Task objective - Update the data from its first line through the line containing "This screenshot has" by changing "cancel" to "close", and give those lines back with everything else left the same.

————————

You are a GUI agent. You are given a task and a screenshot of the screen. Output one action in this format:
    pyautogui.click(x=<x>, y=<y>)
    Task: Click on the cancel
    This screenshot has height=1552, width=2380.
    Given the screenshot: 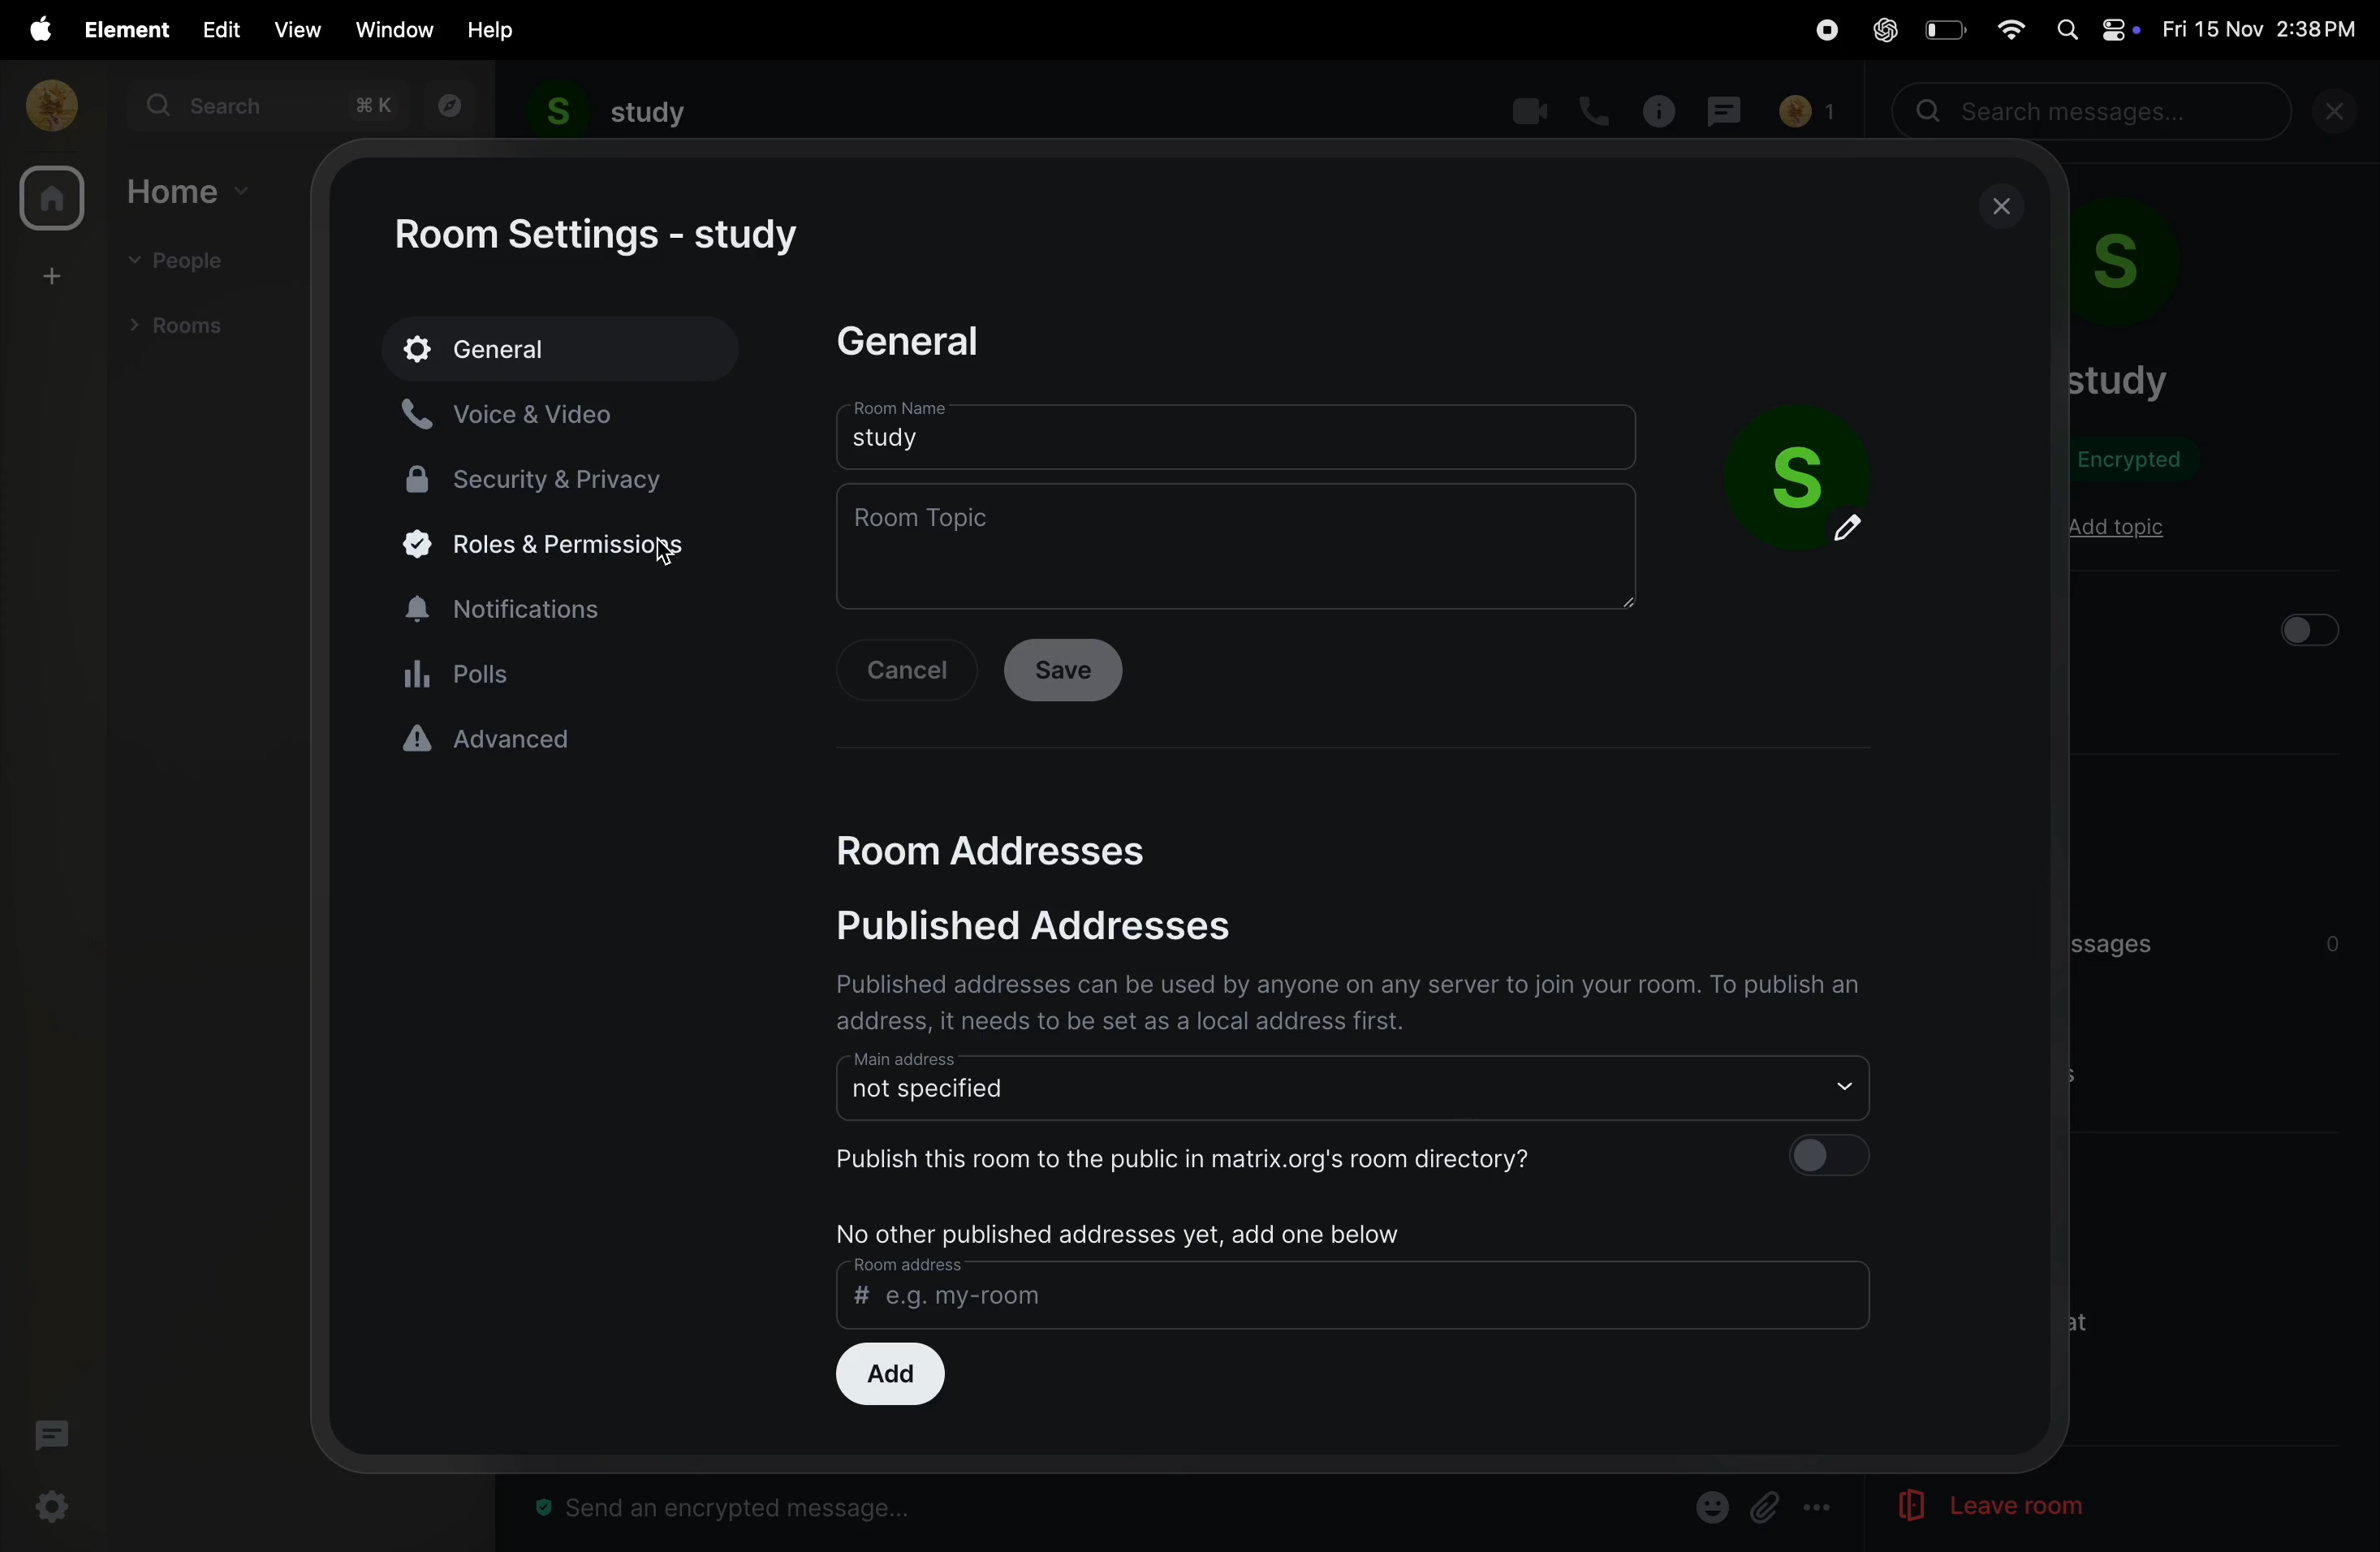 What is the action you would take?
    pyautogui.click(x=912, y=672)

————————

Response to this task -
You are a GUI agent. You are given a task and a screenshot of the screen. Output one action in this format:
    pyautogui.click(x=<x>, y=<y>)
    Task: Click on the close
    This screenshot has height=1552, width=2380.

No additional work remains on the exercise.